Fig. 4 |. Intercellular glial signalling mechanisms that contribute to neuroplasticity during gastrointestinal inflammation.

a | Reactive enteric gliosis is a protective response to potentially harmful stimuli. Reactive enteric glia contribute to functional abnormalities that underlie both functional and organic gastrointestinal disorders by promoting neuronal plasticity. b | Enteric glial signalling mechanisms active during acute inflammatory responses. Enteric reactive gliosis may be driven by adenosine triphosphate (ATP) release via pannexin 1 channels from enteric neurons intensively stimulated by neuronal mediators, such as neurokinin A (NKA), substance P (SP) or ATP. A self-perpetuating process derives from the activation of P2Y1Rs in the surrounding glial cells and their release of ATP through connexin 43 (Cx43) hemichannels. ATP released by glia drives P2X7R-mediated neuroinflammation and nociceptive neuron activation, likely via P2X3Rs. Glial activation also mediates the Cx43-dependent release of macrophage colony-stimulating factor (M-CSF) and other mediators that potentially regulate the activation of muscularis macrophages and visceral sensitivity in intestinal inflammation.
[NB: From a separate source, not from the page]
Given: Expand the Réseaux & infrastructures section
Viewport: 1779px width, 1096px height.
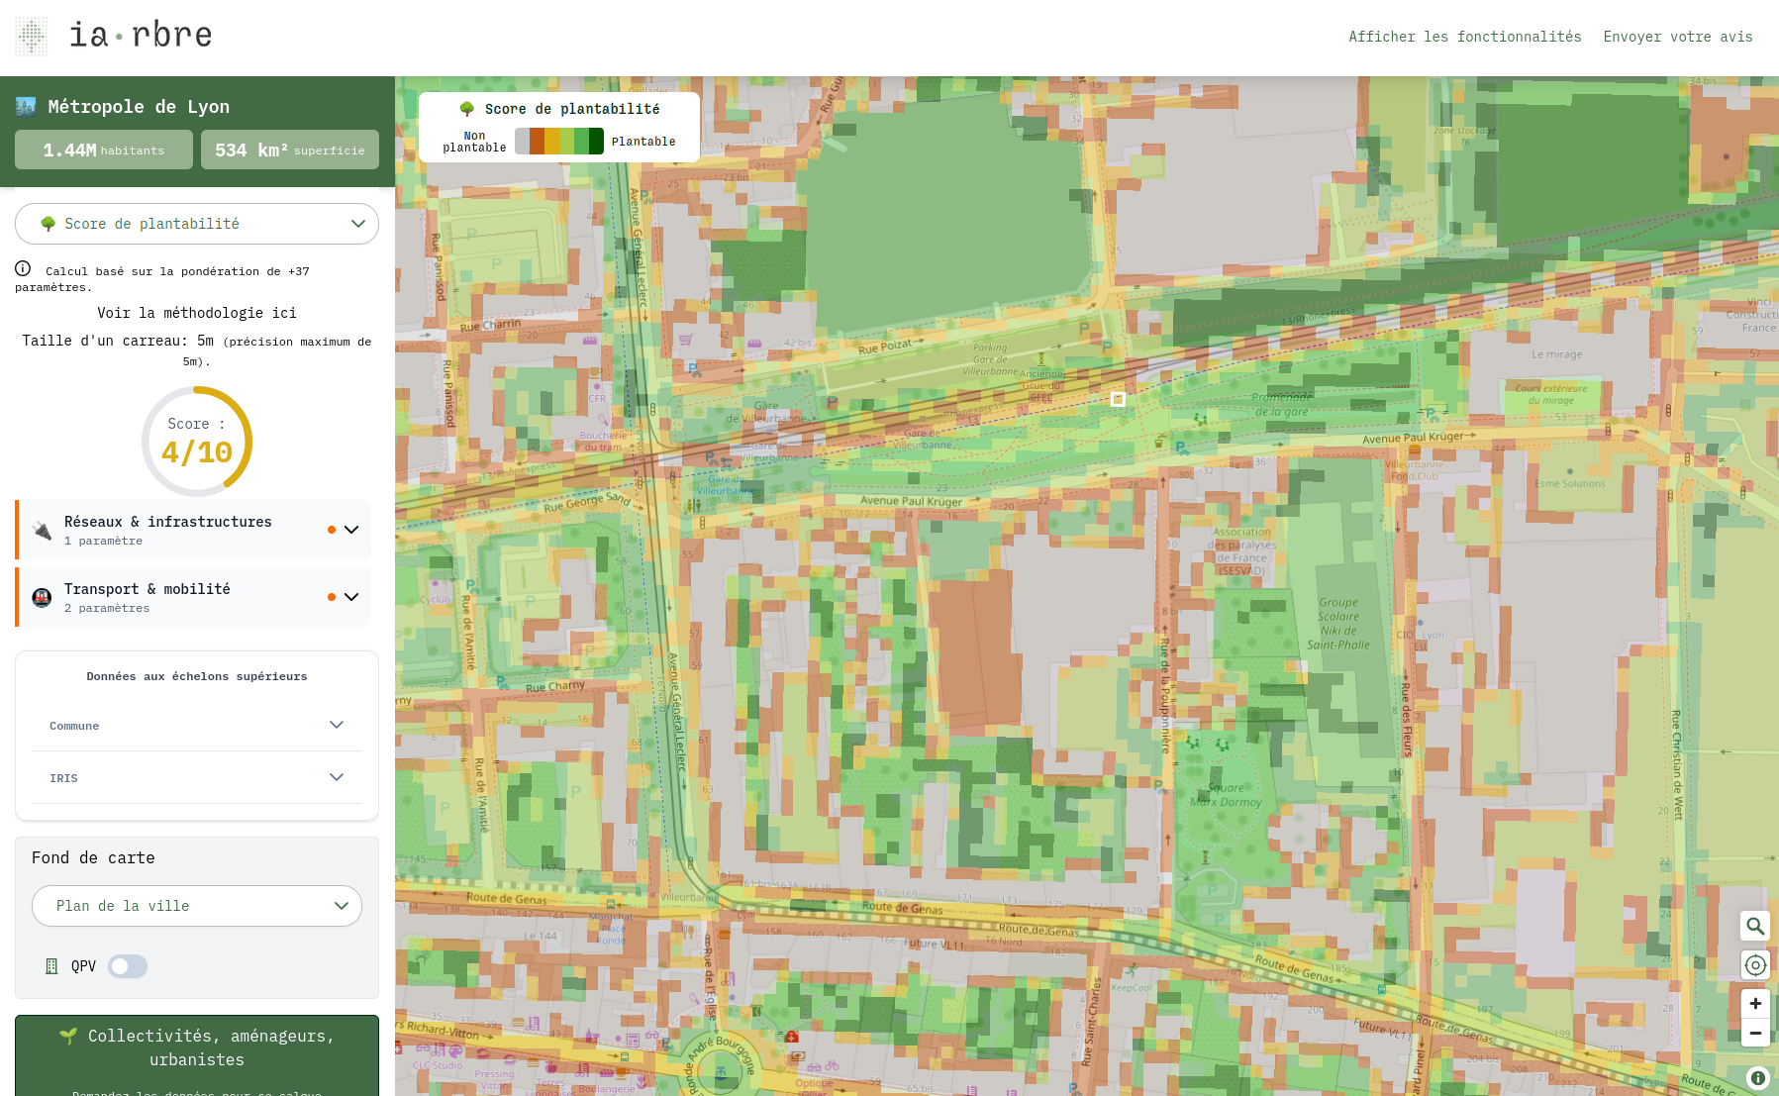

Pro-inflammatory signals, such as S100β, IL-1β and bacterial products, increase the release of nitric oxide (NO) and other inflammatory signals via NF-κB that directly or indirectly affect the normal glia–neuron purinergic signalling and/or neuronal sensitivity through actions on local immune responses. eNTPDase, ectonucleoside triphosphate diphosphohydrolase 2; GDNF, glial cell-derived neurotrophic factor; LPS, lipopolysaccharide.